Did you know that the fist National Urban League director, Rayford Logan, was a member of Alpha Phi Alpha?

Rayford Whittingham Logan was an African-American historian, educator, Pan-African activist and the 15th General President of Alpha Phi Alpha.

Logan received a scholarship to Williams College in Williamstown, Massachusetts and graduated in 1917. He joined the army during the First World War , and served in France as a first lieutenant in the all-black 93rd infantry Division. After the war, he remained in France and picked up both the culture and the language. He helped coordinate the 2nd Pan-African Congress in Paris in 1921. In the early 1920s, he returned to the US and began teaching at Virginia Union University.

During the United States occupation of Haiti, Logan traveled to Haiti for a fact-finding mission to investigate educational efforts which he published in 1930 in The Journal of Negro History.  His findings showed that there was little improvement in education of Haitians because the country administrators were Southern white Marines who been raised with Jim Crow laws in the American South. According to Logan, these Marines and had brought their prejudice with them to their new assignment in Haiti, a Black republic.

Logan returned to the US and started graduate studies at Harvard University, earning an MA in 1932 and a Ph.D. in 1936. His Harvard dissertation became his first book, The Diplomatic Relations of the United States with Haiti-1776-1891 (1941) and he went on to write several others. 

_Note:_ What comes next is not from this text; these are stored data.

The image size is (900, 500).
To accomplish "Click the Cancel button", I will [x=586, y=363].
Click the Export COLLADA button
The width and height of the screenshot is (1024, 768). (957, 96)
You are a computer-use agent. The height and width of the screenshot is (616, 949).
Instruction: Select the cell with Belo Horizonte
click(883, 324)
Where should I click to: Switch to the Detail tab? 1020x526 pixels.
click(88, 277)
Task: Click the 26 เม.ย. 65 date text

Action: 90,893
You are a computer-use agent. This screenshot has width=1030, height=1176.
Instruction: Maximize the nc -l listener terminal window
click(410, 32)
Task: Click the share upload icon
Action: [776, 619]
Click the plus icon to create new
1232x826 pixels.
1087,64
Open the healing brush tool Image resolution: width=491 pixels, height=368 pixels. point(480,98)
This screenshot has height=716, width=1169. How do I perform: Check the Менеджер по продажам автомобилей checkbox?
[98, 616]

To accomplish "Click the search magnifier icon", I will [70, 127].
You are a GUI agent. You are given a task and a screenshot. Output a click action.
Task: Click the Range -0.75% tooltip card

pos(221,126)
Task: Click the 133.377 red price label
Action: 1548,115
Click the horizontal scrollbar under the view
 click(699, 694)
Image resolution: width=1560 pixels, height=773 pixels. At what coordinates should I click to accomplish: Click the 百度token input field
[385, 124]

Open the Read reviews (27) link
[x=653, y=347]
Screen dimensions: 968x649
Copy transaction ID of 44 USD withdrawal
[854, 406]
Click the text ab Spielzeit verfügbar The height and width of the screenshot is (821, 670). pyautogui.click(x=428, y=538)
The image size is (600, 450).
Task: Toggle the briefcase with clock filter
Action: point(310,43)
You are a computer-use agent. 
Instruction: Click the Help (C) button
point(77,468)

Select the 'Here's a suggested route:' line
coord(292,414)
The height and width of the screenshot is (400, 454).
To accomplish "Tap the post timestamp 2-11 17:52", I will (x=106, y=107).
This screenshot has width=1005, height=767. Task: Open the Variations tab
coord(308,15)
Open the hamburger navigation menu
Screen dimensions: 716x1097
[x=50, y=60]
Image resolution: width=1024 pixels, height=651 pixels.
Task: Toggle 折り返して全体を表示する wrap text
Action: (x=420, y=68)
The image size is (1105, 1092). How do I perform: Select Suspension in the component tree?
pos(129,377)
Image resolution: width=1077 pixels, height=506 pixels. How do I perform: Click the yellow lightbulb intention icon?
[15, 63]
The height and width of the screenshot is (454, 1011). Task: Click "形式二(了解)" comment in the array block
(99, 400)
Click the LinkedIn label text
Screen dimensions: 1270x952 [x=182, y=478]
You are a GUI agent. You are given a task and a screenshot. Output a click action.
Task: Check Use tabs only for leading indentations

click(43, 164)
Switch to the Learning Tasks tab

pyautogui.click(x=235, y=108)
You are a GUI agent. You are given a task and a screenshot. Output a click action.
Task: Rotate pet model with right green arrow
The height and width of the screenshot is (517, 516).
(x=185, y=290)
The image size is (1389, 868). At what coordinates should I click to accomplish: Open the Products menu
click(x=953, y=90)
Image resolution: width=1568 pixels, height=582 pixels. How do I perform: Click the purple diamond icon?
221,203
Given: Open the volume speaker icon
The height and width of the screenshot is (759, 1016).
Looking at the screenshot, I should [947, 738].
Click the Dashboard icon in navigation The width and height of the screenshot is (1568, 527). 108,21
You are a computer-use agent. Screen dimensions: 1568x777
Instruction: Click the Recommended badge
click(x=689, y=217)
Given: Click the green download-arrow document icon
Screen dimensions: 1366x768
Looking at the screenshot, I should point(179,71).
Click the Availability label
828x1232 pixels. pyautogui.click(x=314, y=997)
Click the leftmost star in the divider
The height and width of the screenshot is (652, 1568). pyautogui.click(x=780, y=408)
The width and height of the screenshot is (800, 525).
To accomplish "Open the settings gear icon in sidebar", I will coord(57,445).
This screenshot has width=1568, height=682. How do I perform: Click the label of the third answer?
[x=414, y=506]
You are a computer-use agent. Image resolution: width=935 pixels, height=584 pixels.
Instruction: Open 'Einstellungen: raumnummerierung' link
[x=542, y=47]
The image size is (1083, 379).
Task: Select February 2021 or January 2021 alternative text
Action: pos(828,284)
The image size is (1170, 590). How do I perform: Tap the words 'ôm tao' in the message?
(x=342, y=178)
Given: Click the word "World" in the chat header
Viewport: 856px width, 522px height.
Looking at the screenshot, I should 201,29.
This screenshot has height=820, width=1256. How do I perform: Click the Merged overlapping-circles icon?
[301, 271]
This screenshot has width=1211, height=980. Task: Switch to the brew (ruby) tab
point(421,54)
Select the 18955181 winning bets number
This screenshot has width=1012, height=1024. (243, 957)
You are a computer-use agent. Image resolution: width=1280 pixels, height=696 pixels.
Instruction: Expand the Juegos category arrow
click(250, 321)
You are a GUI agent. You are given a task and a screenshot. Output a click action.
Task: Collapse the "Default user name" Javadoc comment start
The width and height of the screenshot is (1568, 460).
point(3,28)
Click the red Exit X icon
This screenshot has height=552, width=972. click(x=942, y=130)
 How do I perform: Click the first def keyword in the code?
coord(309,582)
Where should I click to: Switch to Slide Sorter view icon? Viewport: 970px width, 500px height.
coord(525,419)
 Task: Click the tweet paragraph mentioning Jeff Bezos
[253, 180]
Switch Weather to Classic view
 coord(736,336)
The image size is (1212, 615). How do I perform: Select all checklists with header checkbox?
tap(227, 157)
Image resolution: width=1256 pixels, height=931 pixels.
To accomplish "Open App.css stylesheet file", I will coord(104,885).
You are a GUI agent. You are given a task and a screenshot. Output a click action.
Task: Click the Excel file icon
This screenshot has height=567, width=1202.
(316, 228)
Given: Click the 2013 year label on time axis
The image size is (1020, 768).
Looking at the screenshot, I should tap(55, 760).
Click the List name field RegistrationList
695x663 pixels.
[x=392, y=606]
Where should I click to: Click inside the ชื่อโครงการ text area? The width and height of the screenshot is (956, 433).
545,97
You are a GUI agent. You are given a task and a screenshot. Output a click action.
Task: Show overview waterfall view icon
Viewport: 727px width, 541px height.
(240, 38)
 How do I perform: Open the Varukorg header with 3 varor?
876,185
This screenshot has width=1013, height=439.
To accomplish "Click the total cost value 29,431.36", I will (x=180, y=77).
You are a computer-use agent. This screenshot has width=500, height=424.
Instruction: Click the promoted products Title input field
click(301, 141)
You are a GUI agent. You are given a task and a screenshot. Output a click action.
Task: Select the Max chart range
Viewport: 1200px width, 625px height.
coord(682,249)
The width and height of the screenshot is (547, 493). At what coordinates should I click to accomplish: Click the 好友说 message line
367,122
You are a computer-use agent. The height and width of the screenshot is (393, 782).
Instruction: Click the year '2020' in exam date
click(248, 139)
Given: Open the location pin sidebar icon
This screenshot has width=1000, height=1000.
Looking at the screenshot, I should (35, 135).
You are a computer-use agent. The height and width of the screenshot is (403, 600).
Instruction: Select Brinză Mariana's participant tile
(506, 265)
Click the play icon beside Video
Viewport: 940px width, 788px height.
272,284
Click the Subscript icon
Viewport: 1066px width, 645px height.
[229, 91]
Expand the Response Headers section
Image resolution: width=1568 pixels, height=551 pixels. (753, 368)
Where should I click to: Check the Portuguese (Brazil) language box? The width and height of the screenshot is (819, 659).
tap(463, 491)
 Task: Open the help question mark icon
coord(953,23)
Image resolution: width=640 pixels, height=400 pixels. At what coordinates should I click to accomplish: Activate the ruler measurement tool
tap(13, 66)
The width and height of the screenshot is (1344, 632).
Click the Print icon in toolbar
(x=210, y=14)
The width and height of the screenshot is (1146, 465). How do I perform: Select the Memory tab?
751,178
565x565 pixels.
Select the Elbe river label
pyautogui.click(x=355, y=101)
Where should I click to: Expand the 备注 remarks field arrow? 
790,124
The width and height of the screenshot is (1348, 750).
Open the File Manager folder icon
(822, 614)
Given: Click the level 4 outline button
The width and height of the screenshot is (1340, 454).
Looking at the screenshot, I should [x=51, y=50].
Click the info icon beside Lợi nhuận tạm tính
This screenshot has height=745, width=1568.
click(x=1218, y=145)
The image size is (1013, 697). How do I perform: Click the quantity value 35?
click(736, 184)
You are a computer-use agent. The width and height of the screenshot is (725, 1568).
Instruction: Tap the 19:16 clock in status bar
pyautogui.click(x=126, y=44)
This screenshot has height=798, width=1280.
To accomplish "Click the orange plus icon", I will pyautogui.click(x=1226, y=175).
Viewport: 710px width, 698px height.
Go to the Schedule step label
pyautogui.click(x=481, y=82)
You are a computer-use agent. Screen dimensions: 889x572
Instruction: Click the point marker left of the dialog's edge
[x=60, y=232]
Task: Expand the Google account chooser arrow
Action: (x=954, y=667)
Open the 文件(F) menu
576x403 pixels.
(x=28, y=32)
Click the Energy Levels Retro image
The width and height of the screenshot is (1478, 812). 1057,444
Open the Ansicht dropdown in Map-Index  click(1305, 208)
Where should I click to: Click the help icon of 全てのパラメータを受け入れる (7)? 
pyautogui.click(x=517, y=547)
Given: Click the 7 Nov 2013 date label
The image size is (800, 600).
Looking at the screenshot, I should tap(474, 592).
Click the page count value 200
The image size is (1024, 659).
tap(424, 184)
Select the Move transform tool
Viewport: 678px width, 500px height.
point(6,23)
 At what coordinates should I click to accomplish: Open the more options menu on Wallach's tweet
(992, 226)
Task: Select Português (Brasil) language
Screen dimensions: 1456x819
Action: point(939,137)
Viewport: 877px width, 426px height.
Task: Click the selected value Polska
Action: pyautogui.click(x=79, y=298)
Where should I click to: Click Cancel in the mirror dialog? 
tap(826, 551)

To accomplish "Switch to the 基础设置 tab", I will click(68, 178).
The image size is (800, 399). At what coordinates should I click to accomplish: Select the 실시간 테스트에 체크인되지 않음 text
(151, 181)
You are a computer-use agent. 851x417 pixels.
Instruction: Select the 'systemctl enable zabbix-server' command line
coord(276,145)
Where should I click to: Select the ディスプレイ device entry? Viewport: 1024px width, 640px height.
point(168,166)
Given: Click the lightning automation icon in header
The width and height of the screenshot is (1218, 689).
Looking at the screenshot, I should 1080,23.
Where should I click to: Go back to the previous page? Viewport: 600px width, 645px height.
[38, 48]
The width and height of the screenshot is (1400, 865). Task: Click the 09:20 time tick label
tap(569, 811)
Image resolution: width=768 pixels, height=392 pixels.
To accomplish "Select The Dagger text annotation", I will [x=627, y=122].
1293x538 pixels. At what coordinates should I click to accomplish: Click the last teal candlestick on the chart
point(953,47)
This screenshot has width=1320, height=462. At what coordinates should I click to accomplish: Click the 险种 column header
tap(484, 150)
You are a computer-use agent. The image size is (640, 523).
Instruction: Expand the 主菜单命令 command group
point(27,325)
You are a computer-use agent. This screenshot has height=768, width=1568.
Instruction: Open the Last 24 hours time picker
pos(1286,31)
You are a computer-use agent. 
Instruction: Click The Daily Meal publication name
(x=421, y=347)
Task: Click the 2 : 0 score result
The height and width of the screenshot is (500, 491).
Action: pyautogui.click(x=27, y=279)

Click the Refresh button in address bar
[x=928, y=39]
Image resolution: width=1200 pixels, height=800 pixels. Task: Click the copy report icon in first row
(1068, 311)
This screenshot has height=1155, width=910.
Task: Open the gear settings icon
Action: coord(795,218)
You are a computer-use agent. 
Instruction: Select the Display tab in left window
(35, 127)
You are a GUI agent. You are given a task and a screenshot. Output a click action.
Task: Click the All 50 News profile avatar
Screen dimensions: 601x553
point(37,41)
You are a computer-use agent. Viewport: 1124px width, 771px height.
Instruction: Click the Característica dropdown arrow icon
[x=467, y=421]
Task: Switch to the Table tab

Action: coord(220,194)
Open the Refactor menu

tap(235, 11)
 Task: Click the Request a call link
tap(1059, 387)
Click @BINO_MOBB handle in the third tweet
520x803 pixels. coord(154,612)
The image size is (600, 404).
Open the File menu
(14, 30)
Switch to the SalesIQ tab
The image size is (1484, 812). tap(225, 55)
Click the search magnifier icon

Logan helped organize voter registration drives and citizenship schools during the 1920s and 1930s, and led a program to teach Black southerners how to resist white intimidation at the polls.

In 1932, President Franklin D. Roosevelt appointed Logan to his Black Cabinet. Logan drafted Roosevelt’s executive order prohibiting the exclusion of blacks from the military in World War II.

In 1938 Logan became a professor at Howard University, where he practiced as a historian from until 1965.

During the late 1940s, he was a chief advisor to the National Association for the Advancement of Colored People on international affairs.

In 1980, he was awarded the Spingarn Medal from the NAACP.

Logan died in Washington, D.C. on November 4, 1982.